— TASK GOAL —
Present the lines from the one containing "Open the 首頁 main tab" through the one containing "(x=224, y=34)", inclusive, as a Markdown table with columns Row and Line. Number each row and leave out blank lines.

* * *

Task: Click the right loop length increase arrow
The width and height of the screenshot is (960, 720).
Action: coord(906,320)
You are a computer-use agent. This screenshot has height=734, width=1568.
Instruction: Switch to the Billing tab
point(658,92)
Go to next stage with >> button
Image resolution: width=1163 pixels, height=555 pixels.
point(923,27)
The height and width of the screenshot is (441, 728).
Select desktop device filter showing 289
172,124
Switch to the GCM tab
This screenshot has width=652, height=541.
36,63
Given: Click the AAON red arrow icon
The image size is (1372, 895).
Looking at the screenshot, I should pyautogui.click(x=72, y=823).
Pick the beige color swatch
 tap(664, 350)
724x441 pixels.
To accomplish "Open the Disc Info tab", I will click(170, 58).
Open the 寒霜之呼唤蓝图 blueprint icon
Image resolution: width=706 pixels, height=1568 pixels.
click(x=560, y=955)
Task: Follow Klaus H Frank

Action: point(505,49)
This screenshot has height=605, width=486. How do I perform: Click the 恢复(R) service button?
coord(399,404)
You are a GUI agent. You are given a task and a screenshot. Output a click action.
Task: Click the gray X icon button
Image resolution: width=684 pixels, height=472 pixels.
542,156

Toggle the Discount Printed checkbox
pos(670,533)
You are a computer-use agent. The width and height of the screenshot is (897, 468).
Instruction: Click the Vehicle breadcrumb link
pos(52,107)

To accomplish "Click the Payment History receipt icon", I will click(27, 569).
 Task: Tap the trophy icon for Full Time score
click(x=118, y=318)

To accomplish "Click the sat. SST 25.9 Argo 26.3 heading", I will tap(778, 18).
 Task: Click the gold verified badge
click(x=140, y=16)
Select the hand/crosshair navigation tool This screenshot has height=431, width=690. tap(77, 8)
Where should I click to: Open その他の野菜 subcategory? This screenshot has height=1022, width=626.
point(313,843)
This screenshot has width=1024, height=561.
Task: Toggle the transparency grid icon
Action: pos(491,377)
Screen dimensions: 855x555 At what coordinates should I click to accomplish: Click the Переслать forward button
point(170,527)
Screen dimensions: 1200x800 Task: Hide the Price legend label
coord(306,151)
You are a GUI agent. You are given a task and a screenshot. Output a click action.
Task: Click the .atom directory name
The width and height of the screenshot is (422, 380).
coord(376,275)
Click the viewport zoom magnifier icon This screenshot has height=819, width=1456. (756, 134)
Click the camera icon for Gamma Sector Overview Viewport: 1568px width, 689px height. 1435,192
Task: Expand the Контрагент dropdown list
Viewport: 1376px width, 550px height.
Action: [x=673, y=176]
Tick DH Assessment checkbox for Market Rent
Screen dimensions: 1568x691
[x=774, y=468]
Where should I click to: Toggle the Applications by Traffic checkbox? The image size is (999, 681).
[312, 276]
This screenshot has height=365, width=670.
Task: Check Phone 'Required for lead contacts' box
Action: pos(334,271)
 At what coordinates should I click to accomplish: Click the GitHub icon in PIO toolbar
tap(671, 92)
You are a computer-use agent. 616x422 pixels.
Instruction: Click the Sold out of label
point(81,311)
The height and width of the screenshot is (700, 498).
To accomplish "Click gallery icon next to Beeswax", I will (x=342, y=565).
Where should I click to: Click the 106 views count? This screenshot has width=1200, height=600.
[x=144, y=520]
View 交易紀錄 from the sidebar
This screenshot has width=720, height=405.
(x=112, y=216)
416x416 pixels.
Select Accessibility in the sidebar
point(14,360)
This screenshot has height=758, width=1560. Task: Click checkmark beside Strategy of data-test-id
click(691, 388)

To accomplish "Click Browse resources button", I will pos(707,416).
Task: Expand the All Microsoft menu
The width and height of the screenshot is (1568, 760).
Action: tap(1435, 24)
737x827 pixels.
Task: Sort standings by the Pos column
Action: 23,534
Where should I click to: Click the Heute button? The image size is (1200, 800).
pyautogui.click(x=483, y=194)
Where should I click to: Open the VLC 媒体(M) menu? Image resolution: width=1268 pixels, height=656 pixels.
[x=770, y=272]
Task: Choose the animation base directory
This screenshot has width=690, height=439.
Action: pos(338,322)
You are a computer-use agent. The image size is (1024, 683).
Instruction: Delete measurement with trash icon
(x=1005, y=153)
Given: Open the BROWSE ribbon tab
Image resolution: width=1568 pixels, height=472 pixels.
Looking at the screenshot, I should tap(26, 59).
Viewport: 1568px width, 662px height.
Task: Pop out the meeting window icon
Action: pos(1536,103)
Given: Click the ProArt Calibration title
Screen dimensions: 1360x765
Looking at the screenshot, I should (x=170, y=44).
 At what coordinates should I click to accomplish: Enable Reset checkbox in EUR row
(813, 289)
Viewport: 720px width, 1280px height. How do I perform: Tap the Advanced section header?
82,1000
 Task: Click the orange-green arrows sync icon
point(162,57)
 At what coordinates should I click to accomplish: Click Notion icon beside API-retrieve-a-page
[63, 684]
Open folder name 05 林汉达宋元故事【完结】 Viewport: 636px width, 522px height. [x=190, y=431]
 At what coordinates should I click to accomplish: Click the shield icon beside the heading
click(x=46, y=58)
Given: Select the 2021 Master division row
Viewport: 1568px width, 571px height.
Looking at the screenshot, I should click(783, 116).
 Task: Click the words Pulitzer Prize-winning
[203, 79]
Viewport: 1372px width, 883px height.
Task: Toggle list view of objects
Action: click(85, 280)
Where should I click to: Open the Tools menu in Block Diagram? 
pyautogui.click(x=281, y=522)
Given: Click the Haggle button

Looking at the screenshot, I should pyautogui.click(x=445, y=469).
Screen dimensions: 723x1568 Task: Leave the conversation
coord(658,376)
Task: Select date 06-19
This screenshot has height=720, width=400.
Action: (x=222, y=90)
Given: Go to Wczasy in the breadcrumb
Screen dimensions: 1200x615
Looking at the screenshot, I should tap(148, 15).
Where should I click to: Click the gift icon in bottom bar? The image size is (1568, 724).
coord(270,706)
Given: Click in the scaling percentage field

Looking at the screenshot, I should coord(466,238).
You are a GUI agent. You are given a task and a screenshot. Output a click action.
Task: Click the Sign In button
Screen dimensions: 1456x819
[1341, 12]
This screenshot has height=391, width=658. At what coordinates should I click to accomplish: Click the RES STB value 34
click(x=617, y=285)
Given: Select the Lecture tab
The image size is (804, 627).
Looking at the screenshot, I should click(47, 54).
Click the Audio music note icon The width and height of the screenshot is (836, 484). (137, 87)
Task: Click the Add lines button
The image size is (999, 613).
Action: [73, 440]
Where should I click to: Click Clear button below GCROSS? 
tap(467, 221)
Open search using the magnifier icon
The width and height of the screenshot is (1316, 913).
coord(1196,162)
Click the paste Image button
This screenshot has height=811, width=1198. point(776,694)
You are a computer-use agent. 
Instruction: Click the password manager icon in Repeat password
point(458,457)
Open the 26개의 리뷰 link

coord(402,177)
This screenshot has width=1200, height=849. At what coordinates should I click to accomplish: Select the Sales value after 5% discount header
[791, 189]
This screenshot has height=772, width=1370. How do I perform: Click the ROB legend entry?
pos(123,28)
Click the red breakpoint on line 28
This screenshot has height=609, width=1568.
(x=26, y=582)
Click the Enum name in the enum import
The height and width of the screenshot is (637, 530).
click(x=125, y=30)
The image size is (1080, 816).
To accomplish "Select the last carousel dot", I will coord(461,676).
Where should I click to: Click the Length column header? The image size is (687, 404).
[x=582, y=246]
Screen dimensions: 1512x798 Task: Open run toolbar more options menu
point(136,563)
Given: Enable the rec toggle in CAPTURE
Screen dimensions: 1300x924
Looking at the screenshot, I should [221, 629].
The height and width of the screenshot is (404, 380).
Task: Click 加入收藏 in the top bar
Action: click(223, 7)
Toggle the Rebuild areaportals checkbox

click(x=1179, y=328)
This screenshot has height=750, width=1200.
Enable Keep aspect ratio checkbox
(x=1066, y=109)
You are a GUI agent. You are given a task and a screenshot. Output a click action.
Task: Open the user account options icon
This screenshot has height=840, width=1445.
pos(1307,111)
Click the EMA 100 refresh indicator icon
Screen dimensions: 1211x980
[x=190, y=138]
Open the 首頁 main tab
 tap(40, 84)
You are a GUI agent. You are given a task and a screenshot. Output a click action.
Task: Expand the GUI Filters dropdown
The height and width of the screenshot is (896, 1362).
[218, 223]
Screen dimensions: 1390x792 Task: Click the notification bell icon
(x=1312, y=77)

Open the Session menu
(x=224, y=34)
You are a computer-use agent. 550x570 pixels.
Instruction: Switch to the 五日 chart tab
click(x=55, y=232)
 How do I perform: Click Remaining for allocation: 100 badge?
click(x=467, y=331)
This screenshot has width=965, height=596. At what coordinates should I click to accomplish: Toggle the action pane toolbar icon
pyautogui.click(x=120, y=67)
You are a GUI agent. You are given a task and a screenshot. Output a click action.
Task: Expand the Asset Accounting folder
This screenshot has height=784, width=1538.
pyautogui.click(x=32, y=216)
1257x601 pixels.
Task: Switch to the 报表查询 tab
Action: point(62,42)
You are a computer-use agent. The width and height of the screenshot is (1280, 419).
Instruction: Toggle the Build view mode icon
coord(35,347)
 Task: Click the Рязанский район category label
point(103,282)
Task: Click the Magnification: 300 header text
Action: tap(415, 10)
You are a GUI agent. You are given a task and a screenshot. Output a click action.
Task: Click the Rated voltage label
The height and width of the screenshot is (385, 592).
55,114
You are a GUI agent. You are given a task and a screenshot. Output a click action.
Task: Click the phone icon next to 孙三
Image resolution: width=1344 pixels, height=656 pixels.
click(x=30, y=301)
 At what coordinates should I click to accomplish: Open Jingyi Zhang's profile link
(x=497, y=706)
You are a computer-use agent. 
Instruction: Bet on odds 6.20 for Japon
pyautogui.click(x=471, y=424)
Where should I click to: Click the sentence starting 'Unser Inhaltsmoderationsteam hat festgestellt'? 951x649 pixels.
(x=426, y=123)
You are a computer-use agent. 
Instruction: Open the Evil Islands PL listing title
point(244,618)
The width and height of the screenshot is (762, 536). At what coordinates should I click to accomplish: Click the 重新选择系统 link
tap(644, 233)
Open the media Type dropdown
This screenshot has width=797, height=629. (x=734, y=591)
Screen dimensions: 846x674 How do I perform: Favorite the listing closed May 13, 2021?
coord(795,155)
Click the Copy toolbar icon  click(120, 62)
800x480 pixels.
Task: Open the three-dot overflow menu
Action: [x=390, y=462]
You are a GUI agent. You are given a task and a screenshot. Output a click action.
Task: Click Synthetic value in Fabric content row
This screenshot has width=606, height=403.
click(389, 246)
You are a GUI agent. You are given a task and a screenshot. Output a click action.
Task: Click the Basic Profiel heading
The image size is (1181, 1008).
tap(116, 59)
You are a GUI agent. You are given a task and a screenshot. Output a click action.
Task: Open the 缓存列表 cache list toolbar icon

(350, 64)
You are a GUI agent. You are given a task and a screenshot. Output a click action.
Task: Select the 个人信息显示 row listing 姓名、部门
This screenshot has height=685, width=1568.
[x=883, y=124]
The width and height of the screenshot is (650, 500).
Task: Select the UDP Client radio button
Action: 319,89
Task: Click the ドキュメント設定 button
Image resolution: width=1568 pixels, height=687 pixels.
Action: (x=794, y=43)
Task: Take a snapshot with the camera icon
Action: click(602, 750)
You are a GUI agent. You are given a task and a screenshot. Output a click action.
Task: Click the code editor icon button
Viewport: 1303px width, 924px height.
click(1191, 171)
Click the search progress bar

* * *

— EXPECTED OUTPUT —
| Row | Line |
|---|---|
| 1 | Open the 首頁 main tab |
| 2 |  tap(40, 84) |
| 3 | You are a GUI agent. You are given a task and a screenshot. Output a click action. |
| 4 | Task: Expand the GUI Filters dropdown |
| 5 | The height and width of the screenshot is (896, 1362). |
| 6 | [218, 223] |
| 7 | Screen dimensions: 1390x792 Task: Click the notification bell icon |
| 8 | (x=1312, y=77) |
| 9 | Open the Session menu |
| 10 | (x=224, y=34) |